I've been thinking of

The Daughter of Time by Josephine Tey (not strictly historical but within the spirit of the group)
In a Dark Wood Wandering by Helle Haasse (highly recommend this to anyone)
The House on the Strand by Daphne du Maurier

I'd love to recommend some Norah Lofts but I think she is really hard to get now.

OP posts:
CatChant · 26/02/2021 22:58

Patrick O'Brian's Aubrey Maturin series.

Mary Renault's novels of Ancient Greece.

wellthatsunusual · 27/02/2021 03:35

@WonkyCactus

The Paris Wife by Paula McLain - it's a fictionalised account of Ernest Hemingway's first marriage to Hadley. I also enjoyed Fever by Mary Beth Keane.
I loved Fever too. I felt very immersed in turn of the century New York.
DulciUke · 27/02/2021 04:15

The Son by Philipp Myer. Starts in Texas in 1849 and goes up to the present day. Violent (in parts) and sad, though. One of few recent books to make an impact on me.

hagsrus0 · 27/02/2021 06:16

Norah Lofts (a favourite of mine) many available on Kindle, and excellent Audible productions.

Elizabethan: Firedrake's Eye, Unicorn's Blood, Gloriana's Torch by Patricia Finney
and under her P. F. Chisholm name the Robert Carey series (a long story cycle) and the James Enys books (only two so far, hoping for more.)

Judith Merkle Riley - they do tend to have a fantasy element though. Good audible productions of the Margaret of Ashbury trilogy and The Serpent Garden.

Yes, Shardlake!

longwayoff · 27/02/2021 06:40

'An Instance of the Fingerpost'. Iain Pears. Highly recommend.

mrsnibblesisahero · 27/02/2021 06:47

I love London by Edward Rutherford, really clever. Same author as Sarum, think there is a New York too? Goes from ancient to modern through an ancestral thread.

Lockdownennui · 27/02/2021 06:55

I second an Instance of the Fingerpost and Mary Renault. I absolutely love Dorothy Dunnett and am in a DD reading group but it’s not for everyone- very complex books. I disagree about Ken Follett - I hated Pilars of the Earth. I’m going through a Georgette Heyer phase at the moment - I think it’s lockdown! Very easy reading but could still be fun for a book group.

Magi84 · 27/02/2021 06:56

The Morland series by Cynthia Harrod Eagles.
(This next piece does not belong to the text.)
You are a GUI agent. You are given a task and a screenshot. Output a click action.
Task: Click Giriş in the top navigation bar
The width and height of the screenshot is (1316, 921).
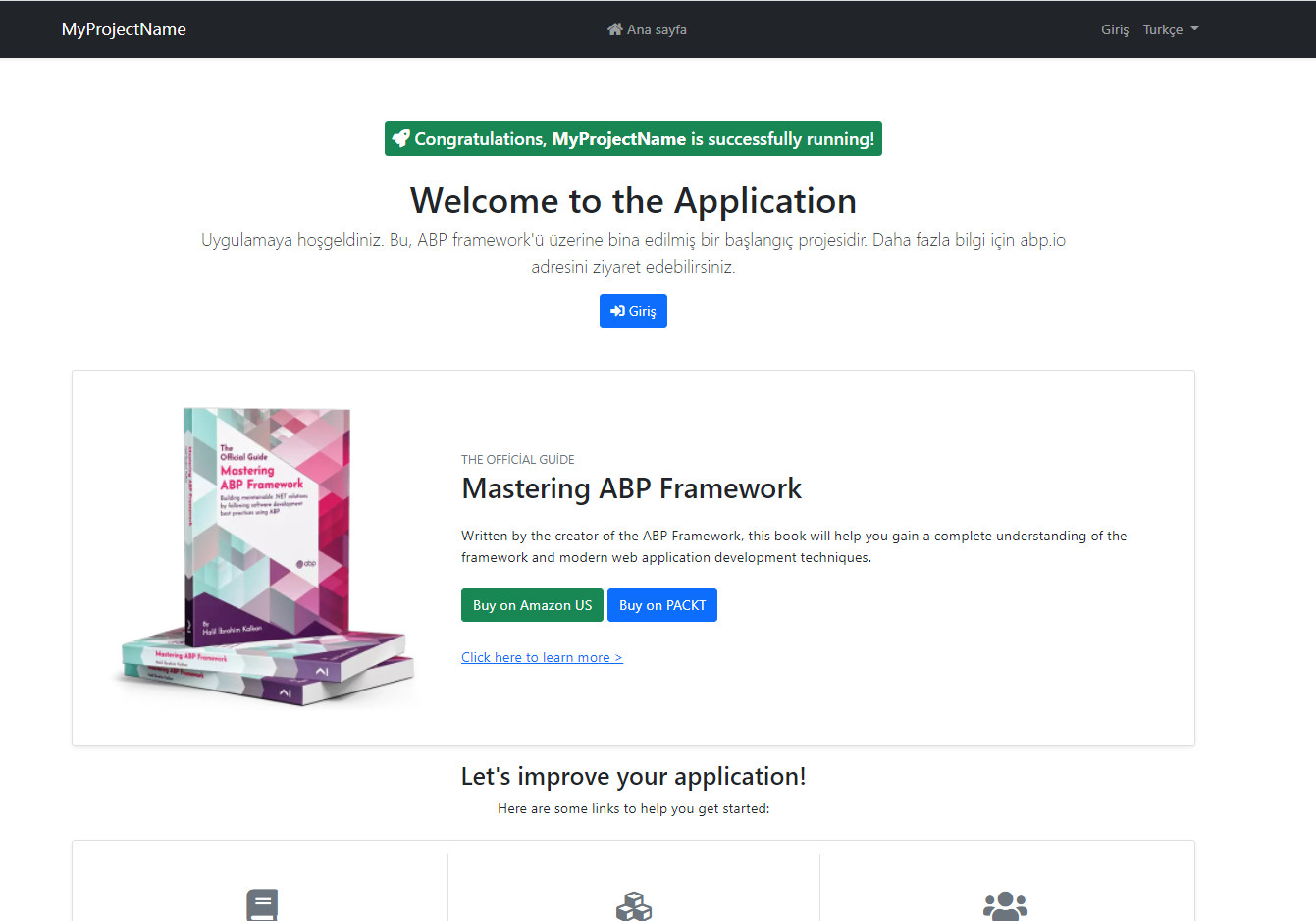coord(1115,29)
Follow a family from medieval times through to more modern eras. Incorporates many known historical characters along the way.

ShakespearesSisters · 27/02/2021 07:06

Jean Plaidy wrote loads of historical novels mainly based on the royals . I have most of them in the attic. I think I started with ones about Eleanor of Aquitaine and Henry II. They go through pretty much all the royals upto Victoria. Historical fact with a bit of padding. I loved them.

wellthatsunusual · 27/02/2021 09:19

@mrsnibblesisahero

I love London by Edward Rutherford, really clever. Same author as Sarum, think there is a New York too? Goes from ancient to modern through an ancestral thread.
New York is the only one of those I've read but it was fantastic. Must check out the others.
ElizabethinherGermanGarden · 27/02/2021 09:41

An old one that I absolutely love is Edith Pargeter - it's the real name of Ellis Peters and she wrote a great series of novels set in the Middle Ages, mostly around the building of cathedrals etc. She wrote a lovely series starting with The Heaven Tree. I read them as a teen and they were moving and quite easy reads, like the Cadfael books but not as formulaic. Learning all the monastic language through those meant that The Name of the Rose was a relatively easy read afterwards! I also loved her novel about Henry IV's reign, A Bloody Field by Shrewsbury. Covers the same ground as Shakespeare's Henry IV part 2 (which again made that an easy read later). I love doing that - back-to-backing the more challenging reads with a straightforward retelling to get the ideas clear and the emotions and frame of reference in place first. Anyone who's read The Other Boleyn Girl then Wolf Hall and Bring Up the Bodies will know what I mean.

Another lovely one is The Sunny in Splendour by Sharon Penman - about Richard III before he was king.

JaninaDuszejko · 27/02/2021 14:09

The Map of Love by Ahdaf Soueif about Egypt in the Edwardian era (there's a modern love story as well). Or The Children's Book by AS Byatt about Britain in the same period. Both very dense books with lots of period detail. Agree Regeneration by Pat Barker on WW1 is wonderful. Birdsong by Sebastian Faulks is another WW1 option.